DNA and Research



What will Genetic Genealogy do for your research?

The term Genetic Genealogy refers to the application of science, through testing DNA, to uncover information about your ancestors. There are currently two types of tests available to the general public: the Y-DNA test and the mtDNA test. The Y-DNA test tells you about your male ancestors, and the mtDNA test tells you about your female ancestors.

The Y-DNA test is for males only as it tests the Y chromosome, which is only found in males and is inherited from the father’s direct paternal line (grandfather to father to son). Scientists have determined that the Y chromosome is passed from father to son unchanged, except for random mutations that are estimated to take place only once per 500 generations per marker.

The direct line of descent for males is critical. Events such as adoption or an extramarital male birth would break this chain. All males with a direct line of descent from your most distant known male ancestor should have the same Y chromosomal pattern, or genetic fingerprint, except for the random mutations. If you compare the genetic fingerprints of these male descendents today, they should match.

How can this help you in your research? Testing the Y chromosome can verify what is known. It can point you in a direction for further research, or prove or disprove a relationship or theory. Family Tree DNA’s Y-DNA test can find others to whom you are related. It might point you to a specific geographic location for further research. The individual reasons for doing Y-DNA testing vary significantly, from curiosity to specific genealogical research goals to large surname projects.

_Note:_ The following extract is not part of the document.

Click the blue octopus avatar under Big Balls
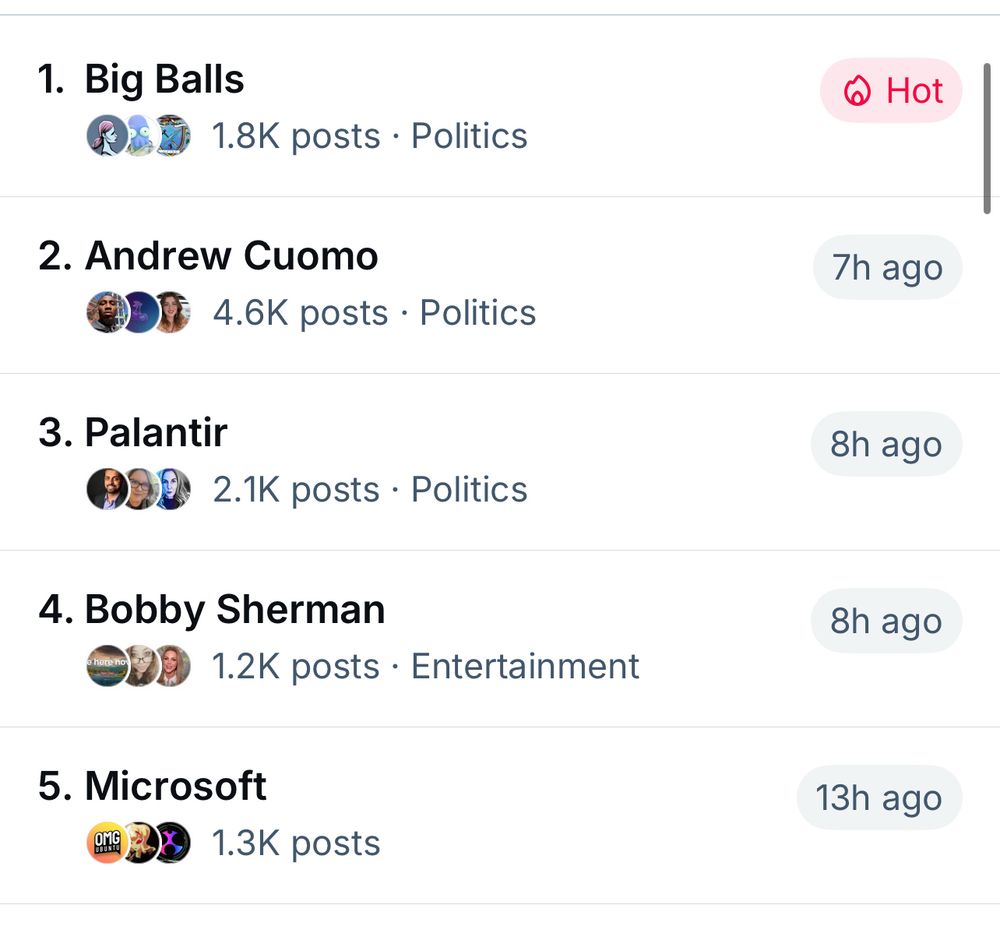coord(140,135)
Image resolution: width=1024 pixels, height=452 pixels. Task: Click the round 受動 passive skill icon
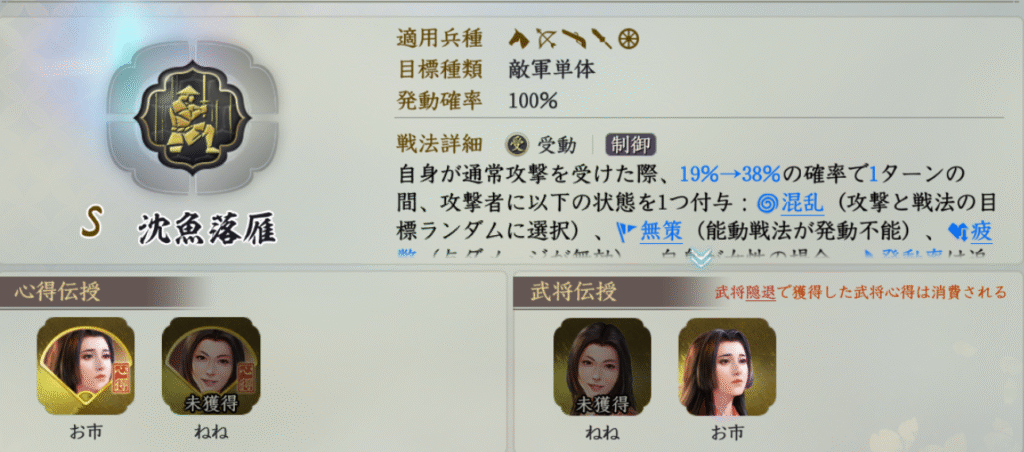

Here are just a few examples of the use of Y-DNA testing. For example, suppose two immigrants, who came to the U.S. in 1740, had the same surname, but you can't connect them. By testing direct male descendents of each immigrant, you can determine whether or not the two immigrants were related. In another situation, your family legend is that your surname was changed on immigration. All persons with the new surname found in the US fit into your tree. Your grandfather gave you two possible original surnames. By testing descendents of the two possible original surnames, you could determine if you were related to either. In another example, you have found your surname in New Zealand, and those people come from the same County in Ireland. By testing both groups, you can determine if they are related, and perhaps you will focus more research in this Irish county for paper records. In many cases, you may only need as few as two participants to apply Y-DNA testing to solving your genealogy brick walls or adding more information to your family history. Y-DNA Surname Projects attempt to test all lines, branches and variants of a particular surname to determine which are related. Surname Projects can start small with a subset of the surname and be expanded in phases.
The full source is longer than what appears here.